* WHAT IS BEING ASKED
Copy out all of the data below word for word, keeping every line.

* SUPPLIED DATA
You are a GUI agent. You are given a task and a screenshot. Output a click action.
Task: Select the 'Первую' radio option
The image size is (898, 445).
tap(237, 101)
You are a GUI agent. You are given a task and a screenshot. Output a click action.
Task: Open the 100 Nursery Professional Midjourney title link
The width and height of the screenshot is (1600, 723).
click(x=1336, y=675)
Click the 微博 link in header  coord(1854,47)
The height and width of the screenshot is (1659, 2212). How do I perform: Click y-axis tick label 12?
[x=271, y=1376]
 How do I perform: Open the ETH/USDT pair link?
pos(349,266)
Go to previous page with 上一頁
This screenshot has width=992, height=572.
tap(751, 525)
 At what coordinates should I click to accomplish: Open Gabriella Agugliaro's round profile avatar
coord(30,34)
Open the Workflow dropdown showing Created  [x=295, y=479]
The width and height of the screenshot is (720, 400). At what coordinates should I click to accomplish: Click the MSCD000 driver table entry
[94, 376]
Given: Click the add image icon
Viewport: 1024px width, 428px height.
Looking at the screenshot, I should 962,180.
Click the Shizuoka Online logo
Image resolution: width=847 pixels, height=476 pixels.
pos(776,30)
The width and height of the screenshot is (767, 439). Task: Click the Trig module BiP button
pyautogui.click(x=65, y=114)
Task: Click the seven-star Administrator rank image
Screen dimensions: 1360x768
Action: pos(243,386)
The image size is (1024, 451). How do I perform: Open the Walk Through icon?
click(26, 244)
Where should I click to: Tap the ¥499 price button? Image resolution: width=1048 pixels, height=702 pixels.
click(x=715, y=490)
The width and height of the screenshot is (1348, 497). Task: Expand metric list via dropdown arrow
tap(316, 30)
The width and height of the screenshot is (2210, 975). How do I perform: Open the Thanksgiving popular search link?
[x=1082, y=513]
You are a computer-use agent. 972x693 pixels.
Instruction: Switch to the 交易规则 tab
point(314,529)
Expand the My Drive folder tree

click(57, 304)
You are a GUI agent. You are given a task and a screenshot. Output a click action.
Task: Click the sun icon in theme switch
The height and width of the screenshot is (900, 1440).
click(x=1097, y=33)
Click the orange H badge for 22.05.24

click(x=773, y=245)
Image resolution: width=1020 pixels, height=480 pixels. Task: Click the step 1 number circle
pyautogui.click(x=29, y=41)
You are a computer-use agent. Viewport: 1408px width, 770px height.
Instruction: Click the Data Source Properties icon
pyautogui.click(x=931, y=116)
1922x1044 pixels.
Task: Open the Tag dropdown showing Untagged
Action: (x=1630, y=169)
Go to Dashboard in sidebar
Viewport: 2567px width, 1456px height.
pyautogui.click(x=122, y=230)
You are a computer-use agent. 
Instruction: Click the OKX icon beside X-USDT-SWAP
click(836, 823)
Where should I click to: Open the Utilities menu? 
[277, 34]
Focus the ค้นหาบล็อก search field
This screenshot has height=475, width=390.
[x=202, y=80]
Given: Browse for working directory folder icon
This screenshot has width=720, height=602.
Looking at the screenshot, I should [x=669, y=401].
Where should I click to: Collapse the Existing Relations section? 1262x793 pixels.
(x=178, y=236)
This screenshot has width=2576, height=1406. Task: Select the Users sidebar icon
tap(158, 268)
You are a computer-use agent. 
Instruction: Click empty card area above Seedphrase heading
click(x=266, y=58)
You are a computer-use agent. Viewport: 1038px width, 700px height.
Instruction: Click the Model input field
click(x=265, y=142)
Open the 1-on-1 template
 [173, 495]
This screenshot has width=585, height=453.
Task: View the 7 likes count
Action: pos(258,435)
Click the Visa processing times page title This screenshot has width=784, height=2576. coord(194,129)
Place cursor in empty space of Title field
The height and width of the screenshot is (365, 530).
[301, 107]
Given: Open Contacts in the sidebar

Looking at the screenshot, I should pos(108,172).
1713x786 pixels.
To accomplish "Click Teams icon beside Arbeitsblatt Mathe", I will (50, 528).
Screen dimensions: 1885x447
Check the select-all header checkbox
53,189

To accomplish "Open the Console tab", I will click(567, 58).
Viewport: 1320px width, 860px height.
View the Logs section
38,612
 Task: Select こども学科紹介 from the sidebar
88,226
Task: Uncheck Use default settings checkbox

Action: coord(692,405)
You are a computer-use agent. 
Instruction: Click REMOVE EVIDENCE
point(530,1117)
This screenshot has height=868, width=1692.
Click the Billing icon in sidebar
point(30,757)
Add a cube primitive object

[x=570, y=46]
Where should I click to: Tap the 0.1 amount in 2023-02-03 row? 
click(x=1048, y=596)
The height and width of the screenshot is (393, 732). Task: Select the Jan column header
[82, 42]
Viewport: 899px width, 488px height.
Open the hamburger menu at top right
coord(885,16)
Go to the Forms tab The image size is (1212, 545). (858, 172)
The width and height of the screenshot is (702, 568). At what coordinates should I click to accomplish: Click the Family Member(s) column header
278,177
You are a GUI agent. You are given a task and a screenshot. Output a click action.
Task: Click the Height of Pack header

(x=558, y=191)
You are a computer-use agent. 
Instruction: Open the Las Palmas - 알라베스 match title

* RESPONSE
You are a GUI agent. You are given a task and a screenshot. Output a click action.
Task: Select the 'Первую' radio option
The image size is (898, 445).
tap(237, 101)
You are a GUI agent. You are given a task and a screenshot. Output a click action.
Task: Open the 100 Nursery Professional Midjourney title link
The width and height of the screenshot is (1600, 723).
click(x=1336, y=675)
Click the 微博 link in header  coord(1854,47)
The height and width of the screenshot is (1659, 2212). How do I perform: Click y-axis tick label 12?
[x=271, y=1376]
 How do I perform: Open the ETH/USDT pair link?
pos(349,266)
Go to previous page with 上一頁
This screenshot has width=992, height=572.
tap(751, 525)
 At what coordinates should I click to accomplish: Open Gabriella Agugliaro's round profile avatar
coord(30,34)
Open the Workflow dropdown showing Created  [x=295, y=479]
The width and height of the screenshot is (720, 400). At what coordinates should I click to accomplish: Click the MSCD000 driver table entry
[94, 376]
Given: Click the add image icon
Viewport: 1024px width, 428px height.
Looking at the screenshot, I should 962,180.
Click the Shizuoka Online logo
Image resolution: width=847 pixels, height=476 pixels.
pos(776,30)
The width and height of the screenshot is (767, 439). Task: Click the Trig module BiP button
pyautogui.click(x=65, y=114)
Task: Click the seven-star Administrator rank image
Screen dimensions: 1360x768
Action: pos(243,386)
The image size is (1024, 451). How do I perform: Open the Walk Through icon?
click(26, 244)
Where should I click to: Tap the ¥499 price button? Image resolution: width=1048 pixels, height=702 pixels.
click(x=715, y=490)
The width and height of the screenshot is (1348, 497). Task: Expand metric list via dropdown arrow
tap(316, 30)
The width and height of the screenshot is (2210, 975). How do I perform: Open the Thanksgiving popular search link?
[x=1082, y=513]
You are a computer-use agent. 972x693 pixels.
Instruction: Switch to the 交易规则 tab
point(314,529)
Expand the My Drive folder tree

click(57, 304)
You are a GUI agent. You are given a task and a screenshot. Output a click action.
Task: Click the sun icon in theme switch
The height and width of the screenshot is (900, 1440).
click(x=1097, y=33)
Click the orange H badge for 22.05.24

click(x=773, y=245)
Image resolution: width=1020 pixels, height=480 pixels. Task: Click the step 1 number circle
pyautogui.click(x=29, y=41)
You are a computer-use agent. Viewport: 1408px width, 770px height.
Instruction: Click the Data Source Properties icon
pyautogui.click(x=931, y=116)
1922x1044 pixels.
Task: Open the Tag dropdown showing Untagged
Action: (x=1630, y=169)
Go to Dashboard in sidebar
Viewport: 2567px width, 1456px height.
pyautogui.click(x=122, y=230)
You are a computer-use agent. 
Instruction: Click the OKX icon beside X-USDT-SWAP
click(836, 823)
Where should I click to: Open the Utilities menu? 
[277, 34]
Focus the ค้นหาบล็อก search field
This screenshot has height=475, width=390.
[x=202, y=80]
Given: Browse for working directory folder icon
This screenshot has width=720, height=602.
Looking at the screenshot, I should [x=669, y=401].
Where should I click to: Collapse the Existing Relations section? 1262x793 pixels.
(x=178, y=236)
This screenshot has width=2576, height=1406. Task: Select the Users sidebar icon
tap(158, 268)
You are a computer-use agent. 
Instruction: Click empty card area above Seedphrase heading
click(x=266, y=58)
You are a computer-use agent. Viewport: 1038px width, 700px height.
Instruction: Click the Model input field
click(x=265, y=142)
Open the 1-on-1 template
 [173, 495]
This screenshot has width=585, height=453.
Task: View the 7 likes count
Action: pos(258,435)
Click the Visa processing times page title This screenshot has width=784, height=2576. coord(194,129)
Place cursor in empty space of Title field
The height and width of the screenshot is (365, 530).
[301, 107]
Given: Open Contacts in the sidebar

Looking at the screenshot, I should pos(108,172).
1713x786 pixels.
To accomplish "Click Teams icon beside Arbeitsblatt Mathe", I will (50, 528).
Screen dimensions: 1885x447
Check the select-all header checkbox
53,189

To accomplish "Open the Console tab", I will click(567, 58).
Viewport: 1320px width, 860px height.
View the Logs section
38,612
 Task: Select こども学科紹介 from the sidebar
88,226
Task: Uncheck Use default settings checkbox

Action: coord(692,405)
You are a computer-use agent. 
Instruction: Click REMOVE EVIDENCE
point(530,1117)
This screenshot has height=868, width=1692.
Click the Billing icon in sidebar
point(30,757)
Add a cube primitive object

[x=570, y=46]
Where should I click to: Tap the 0.1 amount in 2023-02-03 row? 
click(x=1048, y=596)
The height and width of the screenshot is (393, 732). Task: Select the Jan column header
[82, 42]
Viewport: 899px width, 488px height.
Open the hamburger menu at top right
coord(885,16)
Go to the Forms tab The image size is (1212, 545). (858, 172)
The width and height of the screenshot is (702, 568). At what coordinates should I click to accomplish: Click the Family Member(s) column header
278,177
You are a GUI agent. You are given a task and a screenshot. Output a click action.
Task: Click the Height of Pack header

(x=558, y=191)
You are a computer-use agent. 
Instruction: Open the Las Palmas - 알라베스 match title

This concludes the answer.